Mobilität: Oft zu umständlich
Eine große Rolle für ein Seitental wie Martell spielt auch die Mobilität. In Sachen Mobilität werde „interkommunal“ mit den Gemeinden, Kastelbell-Tschars, Schlanders und Latsch zusammengearbeitet, um einen „Umweltverbund Mittelvinschgau“ zu realisieren. Unter dem Motto „gemeinsam für eine nachhaltige Mobilität“ gelte es ganzjährig die öffentlichen Verkehrsmittel zu stärken. Die Buslinien sollen gezielter an die Bahnlinien abgestimmt werden. Bedeutend sei das einfachere Erreichen von Latsch und den nahe gelegenen Gewerbezonen in Latsch und Vetzan. „Wenn man will, dass die Leute vermehrt auf den Nahverkehr umsteigen, dann müssen auch die Takte entsprechend angepasst werden“, fordert der Marteller Bürgermeister. Ein wichtiger und entscheidender Knotenpunkt befinde sich in Goldrain. Vom Tal in die Arztpraxis nach Latsch zu kommen sei derzeit etwa ziemlich umständlich und unter anderem mit einem Umsteigen auf den Zug verbunden.
Landschaft: gut aufgestellt
Was das Landschaftsentwicklungsprogramm betrifft, gelte es die Biodiversität zu erhalten, sich an den Klimawandel anzupassen und auf die Revitalisierung und Renaturierung im Siedlungsraum und in der Kulturlandschaft zu setzen. In Martell sei die Sensibilisierung der Tourenskigeher wichtig, Wildruhezonen seien zu beachten. Lebensraumkorridore seien zu erhalten und zu verdichten, Bär und Wolf zu regulieren. Die Berglandwirtschaft müsse noch besser unterstützt werden, die Almwirtschaft müsse erhalten und gefördert werden. Auch das Landschaftsbild und die Kulturlandschaft, sprich alte Höfe etc., seien zu erhalten.

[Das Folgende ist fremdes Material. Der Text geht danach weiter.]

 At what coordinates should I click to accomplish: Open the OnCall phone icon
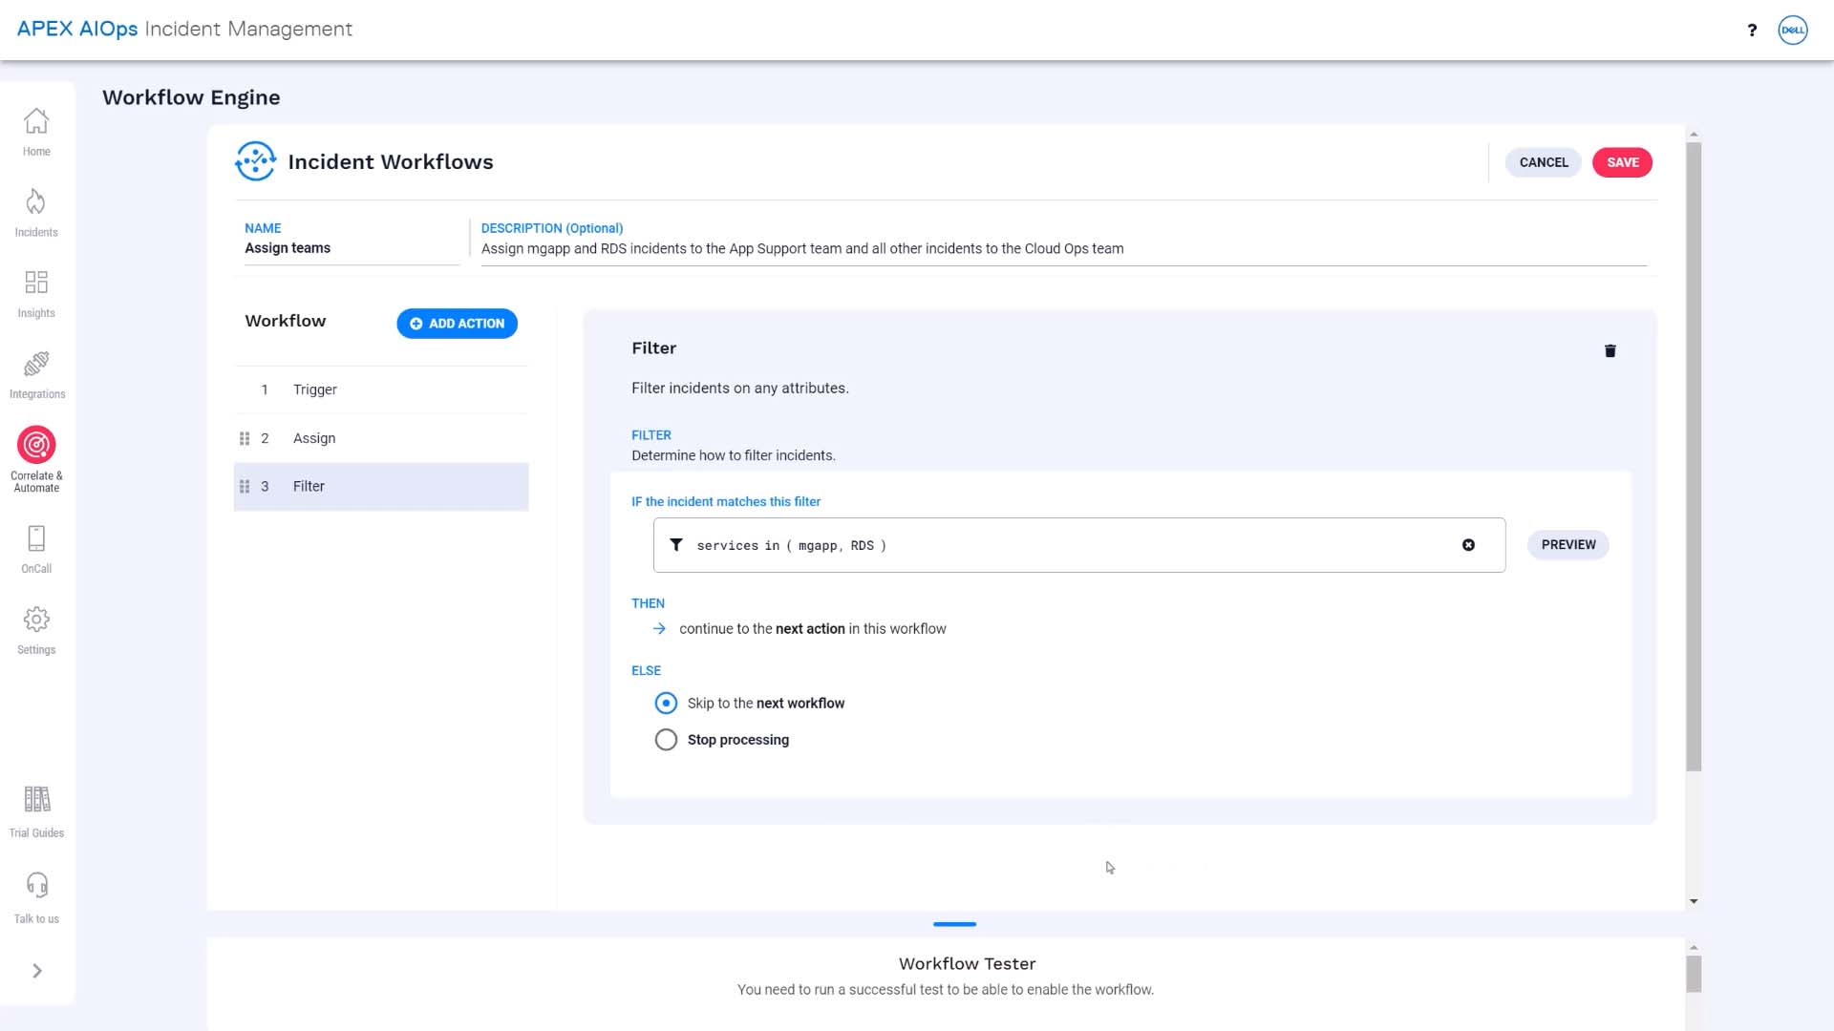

Als Schutzgebiet seien Landschaft und Natur in Martell aber ohnehin bestens abgesichert, erinnert Bürgermeister Altstätter. „Ich denke, in Sachen Biodiversität und Natur sind wir bereits sehr gut aufgestellt. In vielen Bereichen, wie der Regulierung der Großraubtiere oder der Unterstützung der Berglandwirtschaft, können wir als Gemeinde nur fordern, handeln muss aber schlussendlich das Land“, betont er.

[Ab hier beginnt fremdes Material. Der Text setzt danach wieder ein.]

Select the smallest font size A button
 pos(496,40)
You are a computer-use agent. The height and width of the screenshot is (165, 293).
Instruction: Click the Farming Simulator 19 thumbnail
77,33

Möglichst rasch abschließen
Noch in diesem Jahr soll im Marteller Gemeinderat das Beschlussverfahren für das Gemeindeentwicklungsprogramm, das im partizipativen Prozess unter Miteinbeziehung der Bürger/innen erarbeitet wurde, eingeleitet werden. Das Planungsinstrument wird dann vom Land überprüft und begutachtet und geht zurück an den Gemeinderat, der es dann genehmigt. Anschließend folgt das definitive Ok der Landesregierung. Das Programm ist dann für zehn Jahre gültig. Seitens der Gemeindeverwaltung soll es noch in dieser Verwaltungsperiode abgeschlossen werden.